Step 1. Download Stanford CoreNLP

Download the Stanford CoreNLP and add the following command to bash file:

export CLASSPATH=/path/to/stanford-corenlp-full-2017-06-09/stanford-corenlp-3.8.0.jar

This tool will be used for preliminary tokenization (Step 3).

Step 2. Download TFDS Dataset

Download and format the dataset from TensorFlow Datasets (TFDS).

python prepro/prepro_tfds_dataset.py -mode download -dataset aeslc -output_path ../datasets/organized_raw_datasets/ -art_feature_name email_body -summ_feature_name subject_line                                                                                  

It will produce raw text files containing source text and target text to folder datasets/organized_raw_datasets. The source and target is seperated with special token "@highlight".

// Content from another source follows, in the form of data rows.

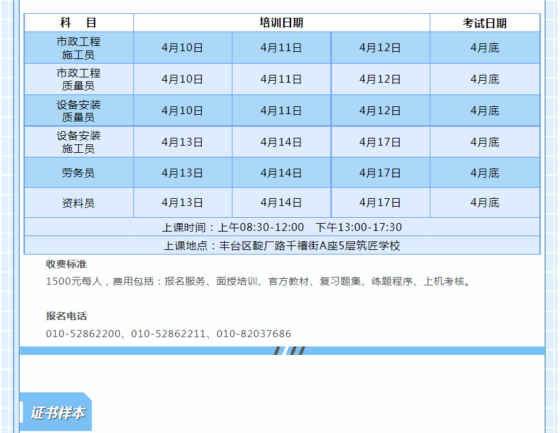560x433 pixels.
Task: Click the phone number 010-52862200
Action: coord(83,334)
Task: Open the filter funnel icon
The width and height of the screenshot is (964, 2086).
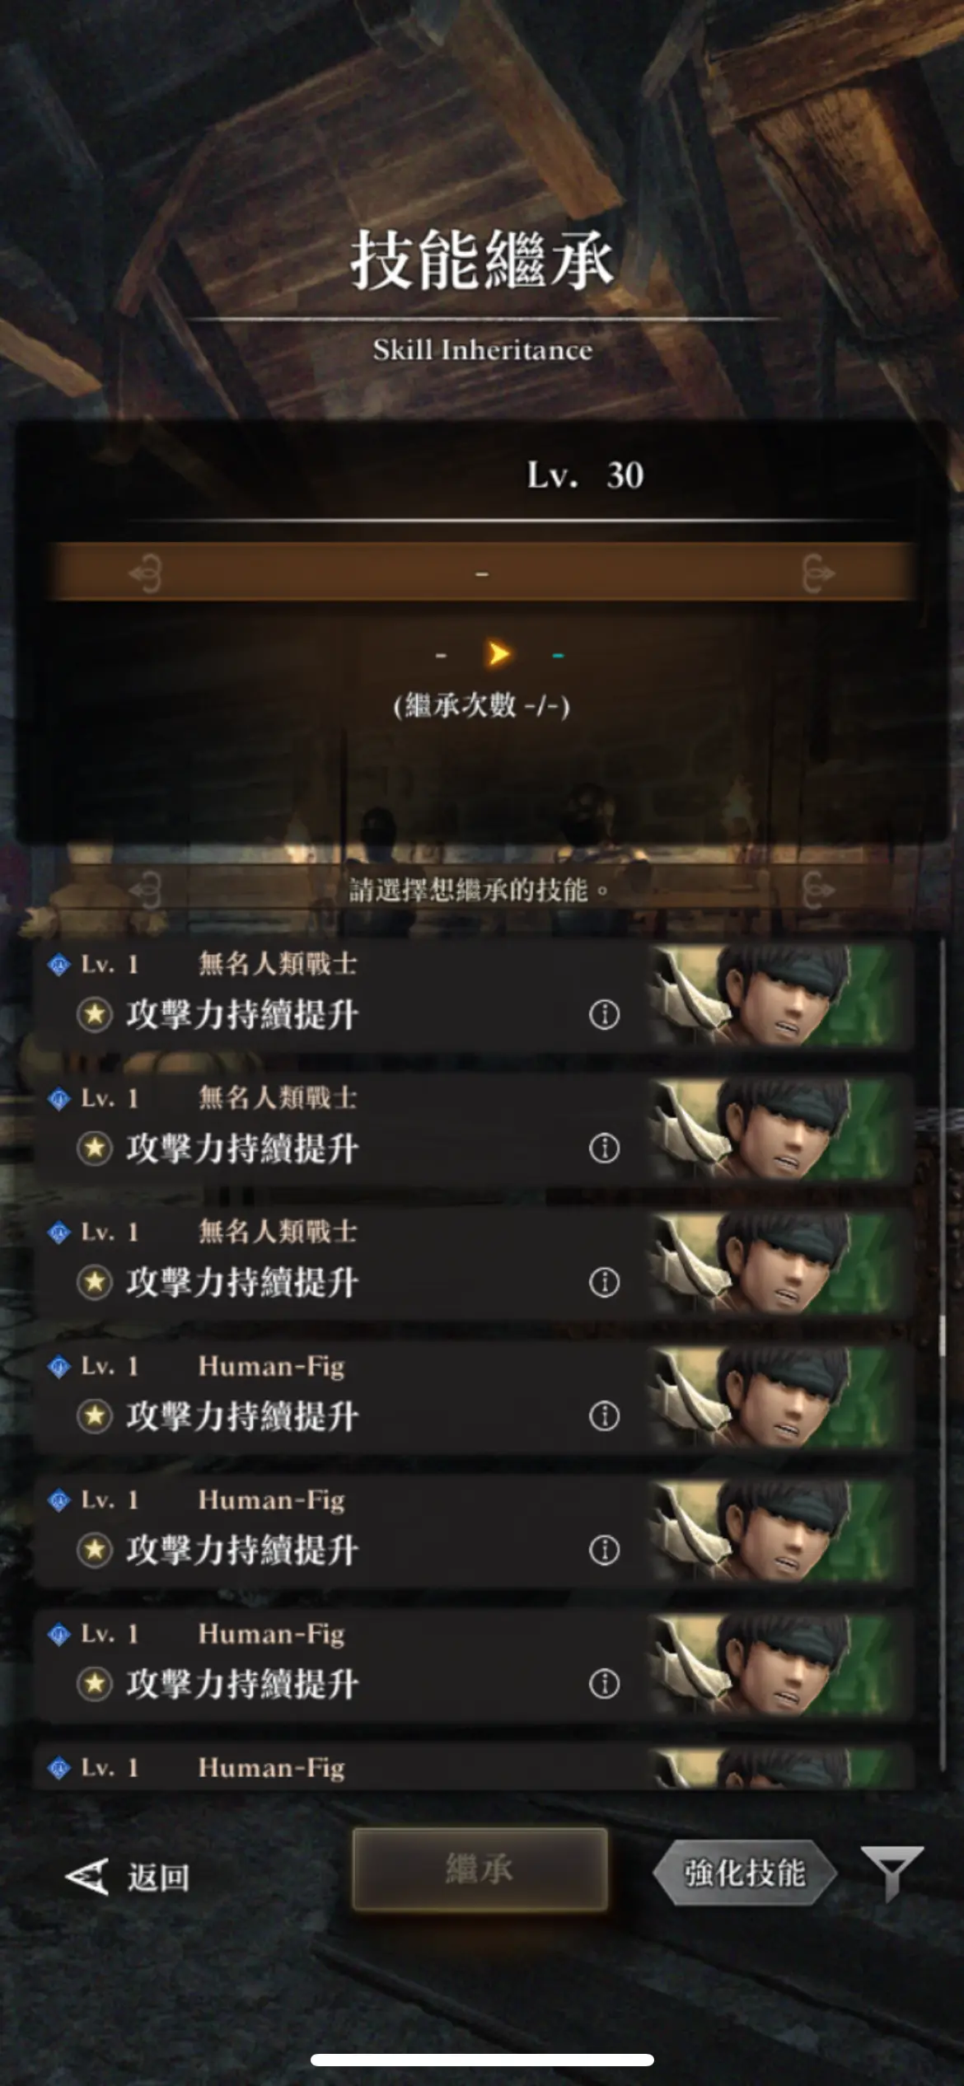Action: pos(891,1874)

The essential arguments include:

  • mode : download dataset (download) or split sentence for exist dataset (ssplit).
  • dataset: the name of dataset on TFDS.
  • art_feature_name : the feature name for source text on TFDS.
  • summ_feature_num : the feature name for target text on TFDS.

NOTE:

  • In some dataset, the source sentences are not speperated (e.g. CNN/DailyMail). One can split it with -ssplit option.
  • There is no default training/testing split for Reddit and Reddit-TIFU. One need manually split them.
  • The BIGPATENT dataset is large and requires Apache Beam to download. We instead use the raw dataset and process it with prepro_bigpatent_dataset.py.

Step 3. Tokenization

Use Stanford CoreNLP to perform preliminary tokenization.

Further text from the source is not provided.